§ EXERCISE AIM:
Write out each line of the records that has "Expand" in it.

▼

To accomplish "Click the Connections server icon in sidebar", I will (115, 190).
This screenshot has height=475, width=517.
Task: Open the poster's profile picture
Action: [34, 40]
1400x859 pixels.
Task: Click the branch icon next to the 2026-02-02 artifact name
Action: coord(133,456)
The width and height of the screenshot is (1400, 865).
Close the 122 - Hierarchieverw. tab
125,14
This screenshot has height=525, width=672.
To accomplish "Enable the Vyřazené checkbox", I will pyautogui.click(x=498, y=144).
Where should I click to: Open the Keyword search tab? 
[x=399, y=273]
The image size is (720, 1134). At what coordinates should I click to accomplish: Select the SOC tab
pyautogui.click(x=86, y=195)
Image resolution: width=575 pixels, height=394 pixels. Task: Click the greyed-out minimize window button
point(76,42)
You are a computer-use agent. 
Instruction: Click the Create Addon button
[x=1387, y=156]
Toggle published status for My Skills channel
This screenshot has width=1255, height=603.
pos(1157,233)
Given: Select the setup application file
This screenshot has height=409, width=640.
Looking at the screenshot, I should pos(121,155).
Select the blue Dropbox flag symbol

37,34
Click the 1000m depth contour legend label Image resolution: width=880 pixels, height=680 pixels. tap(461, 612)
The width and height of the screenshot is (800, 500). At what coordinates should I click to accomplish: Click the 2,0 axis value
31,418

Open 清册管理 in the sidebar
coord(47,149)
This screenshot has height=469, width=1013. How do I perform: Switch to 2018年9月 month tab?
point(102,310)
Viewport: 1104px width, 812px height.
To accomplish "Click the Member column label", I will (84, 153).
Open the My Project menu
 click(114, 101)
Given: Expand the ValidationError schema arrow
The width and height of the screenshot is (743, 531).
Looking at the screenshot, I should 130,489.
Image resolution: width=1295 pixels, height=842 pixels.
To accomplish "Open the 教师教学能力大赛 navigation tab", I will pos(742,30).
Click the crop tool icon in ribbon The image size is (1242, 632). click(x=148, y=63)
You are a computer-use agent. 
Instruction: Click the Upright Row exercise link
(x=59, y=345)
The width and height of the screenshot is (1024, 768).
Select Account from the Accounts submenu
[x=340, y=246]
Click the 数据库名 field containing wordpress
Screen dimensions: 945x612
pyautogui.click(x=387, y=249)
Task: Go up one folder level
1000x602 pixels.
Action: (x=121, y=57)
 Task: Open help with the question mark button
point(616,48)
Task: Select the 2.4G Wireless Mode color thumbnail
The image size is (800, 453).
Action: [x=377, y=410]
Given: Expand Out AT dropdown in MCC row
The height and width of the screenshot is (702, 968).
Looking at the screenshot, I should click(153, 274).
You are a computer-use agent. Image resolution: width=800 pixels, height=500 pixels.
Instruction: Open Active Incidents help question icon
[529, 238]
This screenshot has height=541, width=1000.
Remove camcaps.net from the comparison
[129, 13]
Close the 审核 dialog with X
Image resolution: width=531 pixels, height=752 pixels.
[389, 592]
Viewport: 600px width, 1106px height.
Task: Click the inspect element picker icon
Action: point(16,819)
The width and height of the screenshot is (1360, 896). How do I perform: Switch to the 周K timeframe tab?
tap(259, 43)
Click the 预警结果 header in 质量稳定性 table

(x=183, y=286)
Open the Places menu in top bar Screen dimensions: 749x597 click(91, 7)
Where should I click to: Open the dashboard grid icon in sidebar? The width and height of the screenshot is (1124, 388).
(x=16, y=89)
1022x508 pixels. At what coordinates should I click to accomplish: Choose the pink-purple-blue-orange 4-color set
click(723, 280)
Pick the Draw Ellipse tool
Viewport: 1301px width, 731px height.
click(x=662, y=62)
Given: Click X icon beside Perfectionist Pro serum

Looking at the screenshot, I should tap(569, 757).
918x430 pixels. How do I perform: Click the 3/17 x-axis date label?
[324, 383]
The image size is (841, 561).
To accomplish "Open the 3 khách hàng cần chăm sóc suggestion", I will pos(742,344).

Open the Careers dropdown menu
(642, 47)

▲

§ EXERCISE SOLUTION:
Given: Expand the ValidationError schema arrow
Given: Expand Out AT dropdown in MCC row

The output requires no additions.